Dans un arrêt du 30 novembre 20222, la Cour de cassation a pris position dans une hypothèse où le client, attaqué lors d’un retrait d’espèces, avait introduit sa carte dans le DAB et composé son code confidentiel sans avoir saisi le montant du retrait : celui-ci l’avait été par un tiers. L’opération de paiement n’a pas été considérée comme ayant été autorisée par le client.

Dans son arrêt du 1er juin 2023, un ordre de virement, régulier lors de sa rédaction, a été ultérieurement falsifié, le numéro IBAN du compte du bénéficiaire ayant été modifié. Les juges du fond avaient considéré qu’il n’y avait pas virement non autorisé. La Cour de cassation, qui les censure, considère qu’il y a opération de paiement non autorisée :

« 10. Pour rejeter la demande de condamnation de la société la Banque postale à rembourser la somme de 100 000 euros à M. et Mme [I], l’arrêt retient que, dans l’hypothèse d’un ordre de virement régulier lors de sa rédaction mais ultérieurement falsifié, notamment par la modification du nom ou du numéro de compte du bénéficiaire, il n’y a pas de virement non autorisé, de sorte que la responsabilité de la société la Banque postale ne peut être recherchée que pour faute. Il ajoute que la modification du numéro IBAN et l’existence d’un grattage ne se révélant que par un examen particulièrement minutieux des documents et sous une lumière puissante, il ne peut être reproché à la société la Banque postale de ne pas avoir décelé une telle falsification et que, justifiant des diligences entreprises pour tenter de récupérer les fonds dès qu’elle a été informée de la malversation, sa responsabilité n’est pas engagée.

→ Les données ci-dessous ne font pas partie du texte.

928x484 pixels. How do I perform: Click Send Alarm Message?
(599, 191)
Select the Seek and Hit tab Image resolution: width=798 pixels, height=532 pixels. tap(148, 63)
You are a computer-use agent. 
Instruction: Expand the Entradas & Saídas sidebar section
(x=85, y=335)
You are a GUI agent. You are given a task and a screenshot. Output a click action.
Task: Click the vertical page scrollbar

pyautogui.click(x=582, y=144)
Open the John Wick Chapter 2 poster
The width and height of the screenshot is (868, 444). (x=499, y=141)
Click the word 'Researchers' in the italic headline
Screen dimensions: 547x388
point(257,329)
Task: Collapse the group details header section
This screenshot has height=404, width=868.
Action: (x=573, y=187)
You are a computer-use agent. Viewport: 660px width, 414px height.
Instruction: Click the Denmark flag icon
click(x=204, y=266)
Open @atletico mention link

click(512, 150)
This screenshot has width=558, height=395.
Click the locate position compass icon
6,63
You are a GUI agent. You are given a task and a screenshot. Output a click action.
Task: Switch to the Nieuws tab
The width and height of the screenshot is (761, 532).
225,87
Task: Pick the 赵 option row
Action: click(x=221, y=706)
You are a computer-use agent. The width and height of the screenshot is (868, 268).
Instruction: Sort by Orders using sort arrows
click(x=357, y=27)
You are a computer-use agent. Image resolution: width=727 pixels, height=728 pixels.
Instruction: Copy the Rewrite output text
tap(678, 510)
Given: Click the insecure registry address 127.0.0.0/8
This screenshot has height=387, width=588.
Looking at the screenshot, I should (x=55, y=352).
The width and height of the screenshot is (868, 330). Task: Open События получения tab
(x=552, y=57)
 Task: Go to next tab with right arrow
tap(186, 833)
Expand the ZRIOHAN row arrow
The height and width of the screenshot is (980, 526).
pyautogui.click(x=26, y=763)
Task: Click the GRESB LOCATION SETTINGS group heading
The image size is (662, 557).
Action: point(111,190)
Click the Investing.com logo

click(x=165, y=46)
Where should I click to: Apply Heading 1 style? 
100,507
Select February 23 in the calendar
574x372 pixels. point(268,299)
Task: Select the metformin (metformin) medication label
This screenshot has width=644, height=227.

11. En statuant ainsi, alors qu’un ordre de virement régulier lors de sa rédaction mais dont le numéro IBAN du compte destinataire a été ultérieurement modifié par un tiers à l’insu du donneur d’ordre ne constitue pas une opération autorisée, la cour d’appel a violé le texte susvisé. »

Cette référence à un texte unique est étonnante car l’arrêt vise trois textes : les articles L. 133-3, L. 133-6 et L. 133-18 du Code monétaire et financier dans leur version de l’ordonnance n° 2009-866 du 15 juillet 2009. Étant observé que ces textes ont été modifiés par les articles 2 de l’ordonnance n° 2017-1252 du 9 août 2017 (art. L. 133-3 et L. 133-6) et 22 de la loi n° 2022-1158 du 16 août 2022 (art. L. 133-18) sans que ces modifications n’interfèrent sur la solution de l’arrêt qui repose principalement sur les dispositions de l’article L. 133-6, I, du Code monétaire et financier.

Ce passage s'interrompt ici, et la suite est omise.